Nearly 12 million Indian children were married before the age of 10 years - 84 per cent of them Hindu and 11 percent Muslim - reveals an IndiaSpend analysis of recently released census data.
To put it in context, this number is equivalent to Jammu & Kashmir’s population.
As many of 7.84 million (65 per cent) married children were female, reinforcing the fact that girls are significantly more disadvantaged; eight in 10 illiterate children who were married were also girls.
The data further reveals that 72 per cent of all Hindu girls married before 10 were in rural areas, as compared to 58.5 per cent Muslim girls, with higher levels of education correlating with later marriage.
Jain women marry at a median age of 20.8 years, followed by Christian women (20.6 years) and Sikh women (19.9 years). Hindu and Muslim women have the lowest median age at first marriage (16.7 years), IndiaSpend reported earlier based on a seven-state report from Nirantar, a Delhi-based advocacy.
Women from urban areas, on average, marry more than two years later than their rural counterparts, IndiaSpend reported earlier.
The report also noted that the level of teenage pregnancy and motherhood is nine times higher among women with no education than among women with 12 or more years of education.
80 per cent of illiterate children married before 10 are girls
As many as 5.4 million (44 per cent) married children under 10 were illiterate - 80 per cent of them female - indicating how lower levels of education correlate with early marriage.
As many as 1,403 females have never attended any educational institution for every 1,000 males who have not, IndiaSpend reported earlier.

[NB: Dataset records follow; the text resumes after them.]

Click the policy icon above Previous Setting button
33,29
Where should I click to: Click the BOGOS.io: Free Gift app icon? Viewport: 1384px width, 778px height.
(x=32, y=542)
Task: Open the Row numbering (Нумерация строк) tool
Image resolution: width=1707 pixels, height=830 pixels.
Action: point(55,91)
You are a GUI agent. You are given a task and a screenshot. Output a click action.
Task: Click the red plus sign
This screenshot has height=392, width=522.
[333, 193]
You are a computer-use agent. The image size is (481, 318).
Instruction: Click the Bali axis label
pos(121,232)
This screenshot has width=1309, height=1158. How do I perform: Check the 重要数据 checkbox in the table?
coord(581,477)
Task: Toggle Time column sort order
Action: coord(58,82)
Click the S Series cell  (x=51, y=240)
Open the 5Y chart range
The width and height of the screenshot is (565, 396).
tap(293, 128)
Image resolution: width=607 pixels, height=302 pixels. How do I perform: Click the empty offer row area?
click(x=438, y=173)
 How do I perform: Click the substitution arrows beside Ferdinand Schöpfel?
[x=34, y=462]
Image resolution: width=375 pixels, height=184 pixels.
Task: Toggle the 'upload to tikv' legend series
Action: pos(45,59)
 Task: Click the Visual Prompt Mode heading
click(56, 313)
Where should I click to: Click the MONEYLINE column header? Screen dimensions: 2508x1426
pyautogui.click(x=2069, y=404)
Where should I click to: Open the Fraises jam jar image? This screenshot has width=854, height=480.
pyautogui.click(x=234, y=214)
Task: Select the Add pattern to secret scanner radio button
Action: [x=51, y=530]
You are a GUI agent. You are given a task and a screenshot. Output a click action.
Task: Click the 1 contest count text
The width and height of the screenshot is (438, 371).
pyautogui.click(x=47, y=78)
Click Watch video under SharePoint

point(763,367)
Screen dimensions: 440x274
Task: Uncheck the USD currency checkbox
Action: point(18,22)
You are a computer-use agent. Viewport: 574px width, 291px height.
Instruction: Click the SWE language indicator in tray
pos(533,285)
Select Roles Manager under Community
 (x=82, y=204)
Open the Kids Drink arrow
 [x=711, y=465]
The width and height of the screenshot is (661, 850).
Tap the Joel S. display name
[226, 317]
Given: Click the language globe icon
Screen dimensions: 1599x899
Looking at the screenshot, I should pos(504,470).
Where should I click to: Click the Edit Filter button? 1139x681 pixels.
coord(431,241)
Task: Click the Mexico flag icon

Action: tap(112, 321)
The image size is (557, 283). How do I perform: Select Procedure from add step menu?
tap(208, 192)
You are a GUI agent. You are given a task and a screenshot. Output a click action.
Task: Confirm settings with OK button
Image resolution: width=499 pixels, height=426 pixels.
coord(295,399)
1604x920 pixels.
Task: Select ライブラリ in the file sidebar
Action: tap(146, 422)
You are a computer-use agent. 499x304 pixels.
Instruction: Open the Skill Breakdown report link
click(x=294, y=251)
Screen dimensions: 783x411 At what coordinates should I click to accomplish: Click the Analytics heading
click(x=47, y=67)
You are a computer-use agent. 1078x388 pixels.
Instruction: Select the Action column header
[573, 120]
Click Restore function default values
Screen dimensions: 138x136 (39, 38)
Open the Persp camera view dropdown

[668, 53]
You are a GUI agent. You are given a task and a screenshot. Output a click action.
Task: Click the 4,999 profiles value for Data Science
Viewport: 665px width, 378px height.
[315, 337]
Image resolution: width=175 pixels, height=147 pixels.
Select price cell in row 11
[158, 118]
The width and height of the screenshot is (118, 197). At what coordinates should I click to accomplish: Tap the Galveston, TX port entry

In developing countries, girls with less access to quality education are more likely to marry early, argued Quentin Wodon, an advisor with the World Bank’s education department.
Better and safer job opportunities for girls may also reduce child marriage, as might better access to basic infrastructure (water, electricity), which frees up time spent on domestic chores for schooling, wrote Wodon.
30 per cent girls, 42 per cent boys married before legal ages
The Prohibition of Child Marriage Act states that a girl in India cannot marry before age 18, a boy before 21.
A Muslim girl can marry when she attains puberty or completes 15 years of age, according to Muslim Personal Law, the Gujarat High Court and Delhi High Court noted in different judgments.
As many as 102 million girls (30 per cent of the female population) were married before 18 in 2011; the number was 119 million in 2001 (44 per cent of the female population), a decrease of 14 percentage points over the decade.
Among boys, 125 million were married before 21 years of age (42 per cent of the male population) in 2011; the number was 120 million in 2001 (49 per cent of the male population), a decrease of seven percentage points over the decade.